The Zionist Organization of America disagrees. It released a statement Friday afternoon calling Ackerman’s remarks inaccurate, hurtful and counterproductive.
"It is illogical to say one does not mean to engage in moral equivalence between Jews in Judea and Samaria and Palestinian terrorists and then go on to blame both for the lack of peace," said the group. Here’s their full statement:
The Zionist Organization of America (ZOA) has taken issue with U.S. Rep. Gary Ackerman (D-NY), Chairman of the House of Representatives Middle East Subcommittee, for inaccurately using the terms "Israeli intransigence" and "settler pogroms." Rep. Ackerman wrongly blamed "Israeli intransigence" and the existence of Jewish communities in Judea and Samaria, along with Palestinian terrorism, for a "downward spiral" in the Middle East. He said that while he was not trying to draw moral
equivalence between Israeli hard-liners and Palestinian terrorists, these factors are "all part of the same destructive dynamic." Ackerman spoke of "downward pressure" that "comes from terrorism and the march of settlements. It comes from the firing of rockets and the perpetration of settler pogroms. It comes in daily images of destruction and the constant reiteration that ‘they only understand the language of force.’""Settler pogroms" were the terms used apparently to refer to attacks by Hebron Jews on Arabs in December after Israel forcibly removed Jews from a building that appears to have been legally purchased by them. Israeli reports on the violence in Hebron to which Rep. Ackerman was referring indicate that Israeli Jews threw rocks at Palestinian Arabs only after they had been attacked in like fashion by Hebron Arabs, who also tried to drag away a Hebron Jew.
ZOA National Chairman of the Board Dr. Michael Goldblatt said, "We regret and take issue with Congressman Ackerman’s inaccurate and troubling remarks. Factually, he is in error: there has been no Israeli intransigence. On the contrary, the out-going Israeli government has been the most concessionary in Israel’s history. It has released hundreds of jailed terrorists and closed security checkpoints as good will and confidence-building gestures; it has released funds and even given arms to Mahmoud Abbas’ Palestinian Authority (PA); it has sought to make even more territorial concessions to the PA. The ZOA believes these moves were deeply mistaken and has said so in the past but, in any event, no-one can describe such policies as intransigent.

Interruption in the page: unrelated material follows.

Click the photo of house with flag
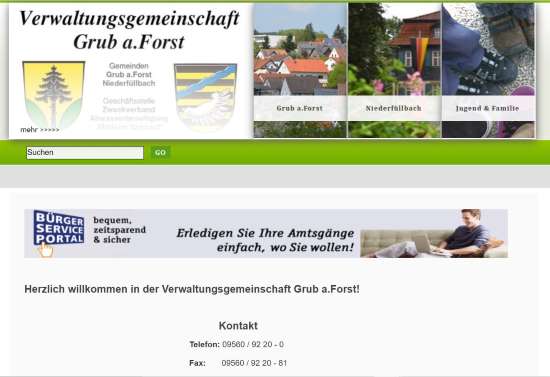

"U.S. Rep. Ackerman also makes a false moral equivalence between Jews in Judea and Samaria and Palestinian terrorists and then goes on to blame both for the lack of peace. It is illogical to say one does not mean to engage in moral equivalence between Jews in Judea and Samaria and Palestinian terrorists and then go on to blame both for the lack of peace. If Jews living in Judea and Samaria are viewed as being responsible for the lack of peace, it can only be because a racist
Palestinian polity refuses to tolerate any Jews living in its midst. The blame for racism does not lie with its targets. Imagine if someone claimed that the existence of violence against African-Americans in the Deep South had been due to the fact that African-Americans lived there."Moreover, to label the rare occurrence of non-lethal violence committed by individual Israelis against Arabs to a pogrom, which occurred only after Arab provocation, is simply inaccurate. Of course, this was hardly a pogrom. The definition of a pogrom is a government-sanctioned and sponsored campaign of murder and rape against people, usually Jews.Nothing even resembling this happened here to Arabs.
"We urge Rep. Ackerman to rescind his unfortunate and deeply hurtful and counter-productive remarks."